Trump, penso que tem uma política interna muito ruim. E na política externa, coisas muito criticáveis. Mas tem uma coisa interessante. Ele não é um neoconservador. Ele quer colocar fim à ideia de que os Estados Unidos sejam o exército do mundo. Isso é interessante pela forma como os outros brigam para que os Estados Unidos continuem sendo exército do mundo.

Você acredita que Bolsonaro, Trump, Salvini inspiram admiração entre os coletes amarelos?

Não. Eu ouvi poucas discussões sobre eles. Recentemente o primeiro ministro italiano saudou o movimento dos coletes amarelos. Eu não ouvi na manifestação de sábado pessoas falando disso. Discutimos de tudo. Mas não penso que haja admiração por essas pessoas.

Trump disse que os coletes amarelos gritaram “queremos Trump”.
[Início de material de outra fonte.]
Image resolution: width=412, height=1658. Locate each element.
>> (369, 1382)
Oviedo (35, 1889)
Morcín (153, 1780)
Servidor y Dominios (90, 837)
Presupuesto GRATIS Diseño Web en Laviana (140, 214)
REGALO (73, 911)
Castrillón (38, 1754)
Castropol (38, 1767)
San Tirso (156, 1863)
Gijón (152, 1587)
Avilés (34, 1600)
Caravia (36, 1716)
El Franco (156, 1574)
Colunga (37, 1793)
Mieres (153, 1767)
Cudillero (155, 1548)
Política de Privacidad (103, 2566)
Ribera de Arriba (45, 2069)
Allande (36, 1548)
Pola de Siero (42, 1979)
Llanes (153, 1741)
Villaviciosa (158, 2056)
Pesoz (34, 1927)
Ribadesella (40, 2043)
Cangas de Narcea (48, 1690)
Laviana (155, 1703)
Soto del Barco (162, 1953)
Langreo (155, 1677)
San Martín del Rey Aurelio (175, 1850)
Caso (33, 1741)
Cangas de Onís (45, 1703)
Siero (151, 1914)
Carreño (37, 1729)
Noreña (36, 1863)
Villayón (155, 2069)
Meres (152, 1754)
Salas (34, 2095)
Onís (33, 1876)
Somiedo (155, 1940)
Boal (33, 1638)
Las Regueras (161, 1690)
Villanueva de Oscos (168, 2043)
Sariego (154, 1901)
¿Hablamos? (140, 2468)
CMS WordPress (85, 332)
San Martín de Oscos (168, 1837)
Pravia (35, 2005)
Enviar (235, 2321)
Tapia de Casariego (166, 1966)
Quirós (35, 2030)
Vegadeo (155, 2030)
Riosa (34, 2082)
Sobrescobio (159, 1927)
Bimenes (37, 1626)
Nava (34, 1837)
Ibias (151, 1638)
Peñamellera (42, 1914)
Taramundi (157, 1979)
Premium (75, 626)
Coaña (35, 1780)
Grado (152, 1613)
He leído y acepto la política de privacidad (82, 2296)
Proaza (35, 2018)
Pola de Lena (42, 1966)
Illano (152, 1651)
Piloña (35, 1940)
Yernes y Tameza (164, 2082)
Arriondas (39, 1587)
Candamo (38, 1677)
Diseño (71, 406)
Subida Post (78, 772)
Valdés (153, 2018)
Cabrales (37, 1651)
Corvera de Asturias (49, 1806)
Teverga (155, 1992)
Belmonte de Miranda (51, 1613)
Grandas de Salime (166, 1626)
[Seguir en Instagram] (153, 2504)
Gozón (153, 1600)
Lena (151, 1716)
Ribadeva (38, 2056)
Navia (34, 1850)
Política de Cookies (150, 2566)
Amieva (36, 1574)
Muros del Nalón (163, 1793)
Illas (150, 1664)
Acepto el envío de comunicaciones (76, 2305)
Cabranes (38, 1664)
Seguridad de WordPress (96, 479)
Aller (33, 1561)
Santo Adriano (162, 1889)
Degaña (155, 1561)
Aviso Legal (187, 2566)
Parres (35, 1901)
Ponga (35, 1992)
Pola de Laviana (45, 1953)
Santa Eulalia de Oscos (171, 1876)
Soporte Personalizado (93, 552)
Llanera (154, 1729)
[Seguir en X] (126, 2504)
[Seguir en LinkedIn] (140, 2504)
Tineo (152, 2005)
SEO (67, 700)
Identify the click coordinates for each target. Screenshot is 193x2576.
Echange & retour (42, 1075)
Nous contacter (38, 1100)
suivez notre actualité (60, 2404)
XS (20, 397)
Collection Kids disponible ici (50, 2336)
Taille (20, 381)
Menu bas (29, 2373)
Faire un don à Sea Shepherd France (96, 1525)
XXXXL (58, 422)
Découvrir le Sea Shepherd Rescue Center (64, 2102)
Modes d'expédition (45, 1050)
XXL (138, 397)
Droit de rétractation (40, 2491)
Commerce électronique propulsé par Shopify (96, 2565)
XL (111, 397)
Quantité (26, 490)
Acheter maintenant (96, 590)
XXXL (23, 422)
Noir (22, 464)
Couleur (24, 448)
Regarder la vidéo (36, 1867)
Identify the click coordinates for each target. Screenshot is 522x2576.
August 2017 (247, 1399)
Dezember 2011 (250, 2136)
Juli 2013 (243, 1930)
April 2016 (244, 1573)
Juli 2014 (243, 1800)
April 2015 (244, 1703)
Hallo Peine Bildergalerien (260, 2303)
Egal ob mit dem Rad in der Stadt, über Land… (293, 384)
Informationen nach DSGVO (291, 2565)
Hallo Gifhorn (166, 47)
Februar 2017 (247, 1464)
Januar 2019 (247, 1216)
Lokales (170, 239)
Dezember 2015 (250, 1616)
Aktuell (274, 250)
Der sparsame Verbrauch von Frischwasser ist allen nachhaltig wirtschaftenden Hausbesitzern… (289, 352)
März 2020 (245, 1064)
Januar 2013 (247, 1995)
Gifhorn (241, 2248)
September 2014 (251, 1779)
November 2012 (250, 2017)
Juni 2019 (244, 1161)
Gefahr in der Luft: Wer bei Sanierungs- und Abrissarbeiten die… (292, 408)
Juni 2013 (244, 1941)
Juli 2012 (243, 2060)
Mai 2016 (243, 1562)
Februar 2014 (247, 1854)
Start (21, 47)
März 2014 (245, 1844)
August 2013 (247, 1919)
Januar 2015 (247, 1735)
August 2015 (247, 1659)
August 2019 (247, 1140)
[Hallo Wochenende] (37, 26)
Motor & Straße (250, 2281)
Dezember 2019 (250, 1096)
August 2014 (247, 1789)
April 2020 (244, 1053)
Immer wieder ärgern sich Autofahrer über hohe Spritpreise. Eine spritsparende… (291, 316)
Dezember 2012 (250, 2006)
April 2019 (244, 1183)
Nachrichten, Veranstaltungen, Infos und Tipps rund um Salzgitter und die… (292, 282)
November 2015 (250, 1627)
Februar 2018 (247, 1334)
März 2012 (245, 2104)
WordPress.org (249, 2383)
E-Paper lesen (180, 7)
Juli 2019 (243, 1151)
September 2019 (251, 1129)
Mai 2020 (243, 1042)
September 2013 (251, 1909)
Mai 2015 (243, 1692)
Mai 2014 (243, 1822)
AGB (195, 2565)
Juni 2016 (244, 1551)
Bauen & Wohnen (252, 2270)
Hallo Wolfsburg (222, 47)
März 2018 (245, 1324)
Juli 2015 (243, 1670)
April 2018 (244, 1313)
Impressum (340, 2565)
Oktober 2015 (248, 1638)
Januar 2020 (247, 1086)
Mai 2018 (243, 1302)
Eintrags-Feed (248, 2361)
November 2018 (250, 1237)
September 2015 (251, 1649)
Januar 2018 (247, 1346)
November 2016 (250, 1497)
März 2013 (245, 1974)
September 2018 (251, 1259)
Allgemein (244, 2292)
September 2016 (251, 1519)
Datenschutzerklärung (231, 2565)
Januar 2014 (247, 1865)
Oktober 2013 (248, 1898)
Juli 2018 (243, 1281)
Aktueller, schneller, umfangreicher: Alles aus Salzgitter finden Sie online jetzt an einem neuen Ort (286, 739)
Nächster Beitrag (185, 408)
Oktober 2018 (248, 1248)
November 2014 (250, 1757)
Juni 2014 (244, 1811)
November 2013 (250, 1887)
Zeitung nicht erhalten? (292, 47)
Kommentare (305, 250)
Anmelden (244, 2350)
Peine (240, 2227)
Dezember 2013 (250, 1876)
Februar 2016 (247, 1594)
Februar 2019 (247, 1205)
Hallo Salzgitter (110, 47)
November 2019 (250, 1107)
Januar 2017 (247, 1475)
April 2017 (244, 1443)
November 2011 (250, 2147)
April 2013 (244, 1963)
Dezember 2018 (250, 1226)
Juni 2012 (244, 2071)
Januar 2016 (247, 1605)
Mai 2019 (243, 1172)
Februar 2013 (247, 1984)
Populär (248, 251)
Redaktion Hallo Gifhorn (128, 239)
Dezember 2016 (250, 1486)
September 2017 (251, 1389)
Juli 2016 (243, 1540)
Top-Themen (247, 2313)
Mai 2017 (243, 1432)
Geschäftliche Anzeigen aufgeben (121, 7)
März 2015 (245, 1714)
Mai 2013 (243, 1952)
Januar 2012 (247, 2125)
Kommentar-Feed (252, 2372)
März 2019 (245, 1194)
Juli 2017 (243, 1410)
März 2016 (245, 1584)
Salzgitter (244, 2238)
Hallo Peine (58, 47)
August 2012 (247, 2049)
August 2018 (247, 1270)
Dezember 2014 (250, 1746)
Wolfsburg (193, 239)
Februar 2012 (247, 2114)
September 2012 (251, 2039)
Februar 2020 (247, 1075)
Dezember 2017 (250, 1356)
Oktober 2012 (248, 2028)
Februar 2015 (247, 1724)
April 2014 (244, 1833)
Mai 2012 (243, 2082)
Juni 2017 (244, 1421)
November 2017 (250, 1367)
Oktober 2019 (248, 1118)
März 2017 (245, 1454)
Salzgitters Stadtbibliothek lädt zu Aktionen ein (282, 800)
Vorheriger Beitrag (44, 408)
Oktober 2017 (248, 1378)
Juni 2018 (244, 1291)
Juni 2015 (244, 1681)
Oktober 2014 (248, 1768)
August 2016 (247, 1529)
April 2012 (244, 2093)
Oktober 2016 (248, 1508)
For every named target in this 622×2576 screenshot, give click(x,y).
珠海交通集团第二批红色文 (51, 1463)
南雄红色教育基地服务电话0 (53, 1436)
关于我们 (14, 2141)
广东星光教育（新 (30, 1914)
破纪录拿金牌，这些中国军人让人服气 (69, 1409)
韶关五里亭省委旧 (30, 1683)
Isso é típico do método de Bannon; cria-se um rumor do nada e depois ele é inflado. Eu não vi isso. Talvez aconteceu em algum lugar. Para falar de maneira menos diplomática, eu vi mais gestos neonazistas por parte de algumas pessoas do que pessoas falando de Trump, Salvini ou de outras personalidades populistas, Orban… Em ligação com a sua pergunta, não podemos negar que o movimento dos coletes amarelos se manifesta de maneira diferente entre os povos, uma negação da globalização financeira que mata os povos. Isso se manifestou na vitória do Tsipras, no início contra a austeridade. Ao final, ele não fez o que foi eleito para. Creio que foi a razão do movimento 5 Estrelas e da Liga do Norte, na Itália. Creio que foi a razão da derrota de Hillary Clinton, que era vista pelos americanos como símbolo desse sistema; a vitória de Trump: a vitória da direita radical no leste europeu. Há um fenômeno mundial de negação por parte dos povos de um sistema oligárquico, de uma globalização financeira que mata o trabalho, o nível de vida das pessoas.

No Brasil, um movimento é frequentemente comparado aos coletes amarelos. Ele se dizia apartidário. No início, ele começou para questionar o aumento no preço do transporte público. Transformou-se em reivindicação por melhores serviços públicos. E virou, com a ajuda de partidos de direita, em pedido de impeachment de Dilma Rousseff, que foi um golpe de Estado pois não havia fundamento jurídico para destruí-la. Esse movimento é comparável, na sua visão?

O que você descreve é um belo caso de capitalização. Penso que é um risco. O que eu admiro bastante nas discussões que pude ter com os outros coletes amarelos é que as pessoas têm consciência de sua importância e que não se pode fazer qualquer coisa. Nem todos. Tem gente que só quer ação, ação, ação, sem reflexão. Mas há um certo número de pessoas que tentam fazer uma reflexão, de acalmar as tensões, de se projetar no futuro.

Essas pessoas vão ser importantes para a o depois, porque há um risco de capitalização. Essa raiva continuará se não houver mudança. O risco é dessa raiva se transformar em ira e que essa vontade de evolução se transforme em insurreição. Já vimos na história. Vamos encontrar um projeto positivo, que permita uma justiça a todos, uma justiça fiscal, de emprego, social? Se sim, chegaremos até ela? Se sim, não haverá problema.